Cette tour je l’imagine. Je parle d’elle. Je l’appelle La Marseillaise. Mais rassurez-vous elle n’est pas belliqueuse… Elle est en béton, mais c’est en béton désarmé – béton allégé, béton de fibres – légère comme un dessin d’architecture inachevé… Celui que l’on peut voir sur les écrans d’ordinateur avec uniquement des traits, des fils… C’est le travail d’un architecte un peu insouciant qui ne saurait comment terminer la chose !
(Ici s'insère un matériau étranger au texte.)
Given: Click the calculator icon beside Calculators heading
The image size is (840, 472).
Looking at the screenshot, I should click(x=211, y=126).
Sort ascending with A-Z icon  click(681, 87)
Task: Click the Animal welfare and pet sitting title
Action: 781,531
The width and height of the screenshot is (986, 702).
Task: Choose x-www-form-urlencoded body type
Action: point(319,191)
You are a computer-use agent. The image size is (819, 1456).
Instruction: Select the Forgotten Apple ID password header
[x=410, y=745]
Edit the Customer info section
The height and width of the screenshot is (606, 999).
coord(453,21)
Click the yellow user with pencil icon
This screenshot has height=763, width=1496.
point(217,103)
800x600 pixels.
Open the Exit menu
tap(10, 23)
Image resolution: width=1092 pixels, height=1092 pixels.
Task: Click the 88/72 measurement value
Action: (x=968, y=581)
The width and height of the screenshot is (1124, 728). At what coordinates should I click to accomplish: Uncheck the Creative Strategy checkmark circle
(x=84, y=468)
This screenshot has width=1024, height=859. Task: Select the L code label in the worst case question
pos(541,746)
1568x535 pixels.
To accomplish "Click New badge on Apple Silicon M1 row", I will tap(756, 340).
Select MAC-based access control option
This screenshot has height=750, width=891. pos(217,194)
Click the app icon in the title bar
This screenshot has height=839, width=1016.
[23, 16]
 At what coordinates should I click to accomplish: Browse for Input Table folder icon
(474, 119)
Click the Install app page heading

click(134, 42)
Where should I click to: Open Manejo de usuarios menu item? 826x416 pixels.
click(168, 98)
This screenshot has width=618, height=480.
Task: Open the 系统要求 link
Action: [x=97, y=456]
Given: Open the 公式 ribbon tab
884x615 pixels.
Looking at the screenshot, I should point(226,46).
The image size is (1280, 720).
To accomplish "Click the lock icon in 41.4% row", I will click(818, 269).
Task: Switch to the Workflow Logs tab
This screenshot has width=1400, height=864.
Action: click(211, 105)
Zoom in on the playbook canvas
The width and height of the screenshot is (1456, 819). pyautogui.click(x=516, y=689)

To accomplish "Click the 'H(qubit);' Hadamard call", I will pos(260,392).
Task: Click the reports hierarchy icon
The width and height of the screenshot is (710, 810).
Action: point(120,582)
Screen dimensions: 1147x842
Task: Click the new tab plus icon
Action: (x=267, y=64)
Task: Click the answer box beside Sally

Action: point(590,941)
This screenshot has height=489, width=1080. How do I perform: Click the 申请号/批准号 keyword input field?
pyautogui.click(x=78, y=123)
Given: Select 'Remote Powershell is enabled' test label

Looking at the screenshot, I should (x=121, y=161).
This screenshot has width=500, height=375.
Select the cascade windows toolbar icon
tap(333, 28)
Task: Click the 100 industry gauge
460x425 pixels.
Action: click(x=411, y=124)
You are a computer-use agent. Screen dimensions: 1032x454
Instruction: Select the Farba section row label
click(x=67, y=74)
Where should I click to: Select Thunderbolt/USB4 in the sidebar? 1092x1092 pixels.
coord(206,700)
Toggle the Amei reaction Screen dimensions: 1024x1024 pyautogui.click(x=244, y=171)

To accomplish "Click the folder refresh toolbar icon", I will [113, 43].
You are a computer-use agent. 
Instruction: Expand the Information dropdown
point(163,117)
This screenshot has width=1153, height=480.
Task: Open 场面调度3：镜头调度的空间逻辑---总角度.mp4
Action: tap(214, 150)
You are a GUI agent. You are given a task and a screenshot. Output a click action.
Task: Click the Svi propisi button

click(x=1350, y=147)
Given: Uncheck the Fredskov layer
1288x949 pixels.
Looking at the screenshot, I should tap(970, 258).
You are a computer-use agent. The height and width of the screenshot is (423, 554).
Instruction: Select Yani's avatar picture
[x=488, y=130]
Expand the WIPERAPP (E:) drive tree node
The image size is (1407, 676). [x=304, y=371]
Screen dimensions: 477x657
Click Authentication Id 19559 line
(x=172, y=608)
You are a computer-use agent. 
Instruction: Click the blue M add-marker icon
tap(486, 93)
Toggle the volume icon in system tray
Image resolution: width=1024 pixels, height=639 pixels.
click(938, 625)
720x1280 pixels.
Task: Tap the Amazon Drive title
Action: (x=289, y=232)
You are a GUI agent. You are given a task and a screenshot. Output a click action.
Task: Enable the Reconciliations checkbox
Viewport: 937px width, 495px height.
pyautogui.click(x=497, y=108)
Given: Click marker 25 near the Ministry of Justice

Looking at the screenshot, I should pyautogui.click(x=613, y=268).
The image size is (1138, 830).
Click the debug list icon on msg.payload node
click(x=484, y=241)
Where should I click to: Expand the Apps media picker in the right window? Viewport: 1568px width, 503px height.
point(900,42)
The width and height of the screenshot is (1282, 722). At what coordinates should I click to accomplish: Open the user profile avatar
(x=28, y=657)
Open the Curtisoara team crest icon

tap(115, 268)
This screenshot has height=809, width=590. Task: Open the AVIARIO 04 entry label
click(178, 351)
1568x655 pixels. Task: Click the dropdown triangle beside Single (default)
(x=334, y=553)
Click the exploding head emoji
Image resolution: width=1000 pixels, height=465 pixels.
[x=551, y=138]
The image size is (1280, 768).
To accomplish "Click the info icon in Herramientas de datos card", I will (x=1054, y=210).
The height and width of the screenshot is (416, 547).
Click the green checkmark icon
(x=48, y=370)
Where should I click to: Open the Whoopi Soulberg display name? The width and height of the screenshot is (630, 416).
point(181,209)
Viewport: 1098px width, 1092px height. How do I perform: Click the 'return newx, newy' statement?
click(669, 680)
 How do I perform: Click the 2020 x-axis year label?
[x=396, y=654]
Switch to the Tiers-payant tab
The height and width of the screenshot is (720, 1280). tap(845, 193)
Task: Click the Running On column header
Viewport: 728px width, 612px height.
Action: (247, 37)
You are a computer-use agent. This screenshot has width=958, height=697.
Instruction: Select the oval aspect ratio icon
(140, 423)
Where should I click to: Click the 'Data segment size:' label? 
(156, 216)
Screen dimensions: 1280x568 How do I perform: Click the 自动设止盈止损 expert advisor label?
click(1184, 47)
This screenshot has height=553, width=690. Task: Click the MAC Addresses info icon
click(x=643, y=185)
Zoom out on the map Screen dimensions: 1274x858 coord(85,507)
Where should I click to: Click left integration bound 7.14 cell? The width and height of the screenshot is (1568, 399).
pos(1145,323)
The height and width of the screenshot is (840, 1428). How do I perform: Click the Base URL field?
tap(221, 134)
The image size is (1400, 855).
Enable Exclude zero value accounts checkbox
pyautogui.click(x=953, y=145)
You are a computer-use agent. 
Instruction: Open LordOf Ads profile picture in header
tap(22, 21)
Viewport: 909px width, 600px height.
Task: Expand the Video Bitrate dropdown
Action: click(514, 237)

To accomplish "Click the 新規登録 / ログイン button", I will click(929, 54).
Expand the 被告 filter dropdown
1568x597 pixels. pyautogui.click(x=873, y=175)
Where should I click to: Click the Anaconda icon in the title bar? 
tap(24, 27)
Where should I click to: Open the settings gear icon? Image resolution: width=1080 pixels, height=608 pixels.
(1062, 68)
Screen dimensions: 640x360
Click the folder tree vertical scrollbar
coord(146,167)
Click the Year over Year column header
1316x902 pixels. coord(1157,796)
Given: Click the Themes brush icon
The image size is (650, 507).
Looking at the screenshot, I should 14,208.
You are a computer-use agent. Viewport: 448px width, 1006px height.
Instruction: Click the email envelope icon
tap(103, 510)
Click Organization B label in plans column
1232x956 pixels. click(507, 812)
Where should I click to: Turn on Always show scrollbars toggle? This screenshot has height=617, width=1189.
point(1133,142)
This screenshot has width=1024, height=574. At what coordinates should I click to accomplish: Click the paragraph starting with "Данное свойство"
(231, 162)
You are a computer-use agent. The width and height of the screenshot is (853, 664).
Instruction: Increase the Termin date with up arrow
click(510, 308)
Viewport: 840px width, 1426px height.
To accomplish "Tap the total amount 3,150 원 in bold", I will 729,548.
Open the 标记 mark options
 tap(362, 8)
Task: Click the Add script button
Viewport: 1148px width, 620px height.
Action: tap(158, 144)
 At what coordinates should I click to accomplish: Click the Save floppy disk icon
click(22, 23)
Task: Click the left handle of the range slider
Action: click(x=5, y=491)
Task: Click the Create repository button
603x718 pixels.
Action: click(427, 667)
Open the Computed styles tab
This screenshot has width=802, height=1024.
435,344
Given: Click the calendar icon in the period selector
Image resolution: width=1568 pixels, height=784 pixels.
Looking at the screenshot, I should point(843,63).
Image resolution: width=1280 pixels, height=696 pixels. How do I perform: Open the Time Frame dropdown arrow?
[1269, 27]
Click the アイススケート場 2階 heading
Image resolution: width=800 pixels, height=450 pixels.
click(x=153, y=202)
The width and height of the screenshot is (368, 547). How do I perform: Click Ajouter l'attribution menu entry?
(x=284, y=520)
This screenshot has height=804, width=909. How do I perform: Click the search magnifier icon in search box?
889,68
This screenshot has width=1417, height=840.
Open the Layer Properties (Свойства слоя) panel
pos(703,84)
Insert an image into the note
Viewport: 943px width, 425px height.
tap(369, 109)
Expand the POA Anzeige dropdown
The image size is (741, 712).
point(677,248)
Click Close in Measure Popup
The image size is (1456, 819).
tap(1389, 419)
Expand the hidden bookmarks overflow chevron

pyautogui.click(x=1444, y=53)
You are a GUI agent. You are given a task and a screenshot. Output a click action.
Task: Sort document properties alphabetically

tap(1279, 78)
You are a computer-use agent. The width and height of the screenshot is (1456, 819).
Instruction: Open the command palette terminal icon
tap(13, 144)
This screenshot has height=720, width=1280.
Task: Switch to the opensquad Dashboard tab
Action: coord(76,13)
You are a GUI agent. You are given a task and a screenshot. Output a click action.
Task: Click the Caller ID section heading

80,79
Et oui, la beauté de l’esquisse, celle du tableau qui veut laisser encore voir la toile… Une absence qui devient un territoire de plus pour l’imaginaire… Elle se veut, La Marseillaise, hymne à la lumière : une marche, un escalier, une ascension à des passerelles vers ou dans le ciel.

 

Les plaisirs des tours sont liés à ceux du belvédère et aussi au sentiment d’appartenir à l’atmosphère… D’être à la fois à l’intérieur et à l’extérieur… À l’intérieur dans les brumes, dans la pluie ou dans la nuit un peu troublée… À l’extérieur quand le verre disparaît et qu’il ne reste qu’une trame mathématique ponctuée de tirets d’ombres et de lumières, les brise-soleil se confondant avec le plafond, les mêmes couleurs passant du dedans au dehors pour mieux brouiller, gommer la limite physique transparente des verres. Lumières et couleurs sont interférentes et si La Marseillaise sera bien bleu-blanc-rouge, elle remplacera le bleu France par le bleu ciel, le blanc royal par le blanc impur de l’horizon ou du rare nuage, le rouge sang par les rouges ocre et brique présents sur les toitures et les murs environnants. Vue de l’extérieur, elle espère imprimer le ciel marseillais de ses lignes, confondre transparences et reflets, habiter ce morceau de ciel quadrillé de quelques pâles ombres et opales lumières, d’arbres et de personnages dont nous ne sommes jamais sûrs qu’ils existent vraiment puisqu’ils sont au ciel.